There was, however, another reason for this drift away from the direct involvement of executives in process improvement projects: At that early time we didn’t fully recognize that often what could be wrong with a given business process was not actually in the process itself but in the management system that governed the process.
Over many years we have developed a model of an effective management system (shown in Figure 1). In this model, the business (or work) process is called “Performance Executed”, but it is driven by what management decisions and actions take place in “Performance Planned” and it is governed by management decisions and actions in “Performance Managed.” So with this model today we can analyze a business process and identify its disconnects, but then categorize them as deficiencies inside the process itself or as deficiencies in the management system.
With that understanding, we realize in hindsight that one reason the early Motorola work with executives was so effective, and the remedies could be put in place so quickly, was that very often the disconnects were management disconnects, not process disconnects.
Here’s an example from that very first successful project: The executive team was looking at how long it took to produce a custom-built integrated circuit and were chagrined that they were lagging far behind competitors. When they discussed the reasons for the various delays and complications in this process, one of the biggest issues was the tendency of the Division GM to talk to some customer, promise them a quick delivery of product, then go down to Production Control and insert this new order into the middle of everyone’s plans. As the Division GM listened to example after example of the havoc this caused on the production system, he finally admitted that instead of adhering to the FIFO model of production control that his organization advocated, he was applying his own “last customer I talked to” prioritization system. And he promised to stop doing that once his people gave him a means for getting his hot order into the queue with a reasonable due date.
So it was a management disconnect that got addressed that day, and the implementation, while immediate, was far-reaching in its impact.

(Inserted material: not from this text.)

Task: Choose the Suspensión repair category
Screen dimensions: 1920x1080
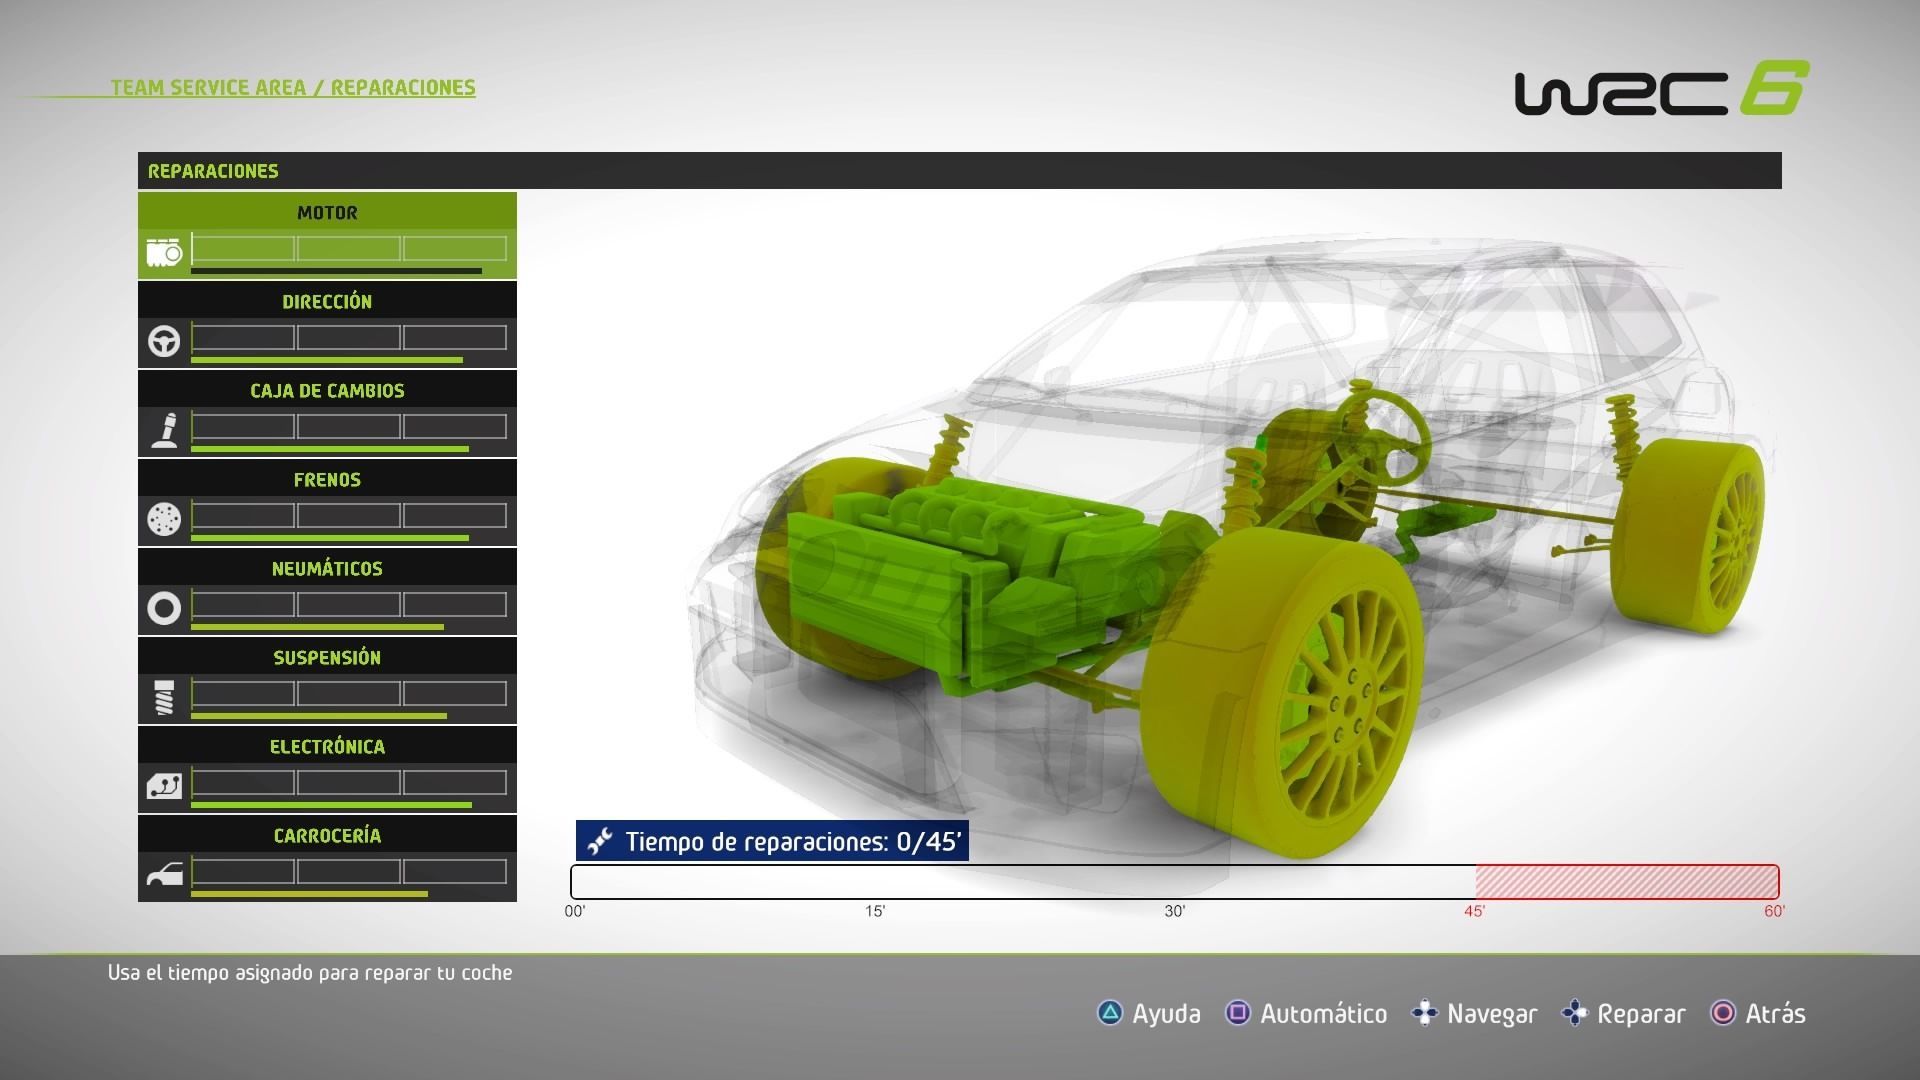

And many of the disconnects addressed by that team were also management disconnects, ones of their own making and addressed by forging agreements to manage the business more collaboratively and with clear, visible standards. The work process (i.e., what the engineers and production people did) changed relatively little.
Alas, the Executive process improvement project has largely gone away. But it has the same potential for powerful results as it ever did. That’s why our attention today is not on work processes by themselves but on the interaction between work and the management system that governs that work.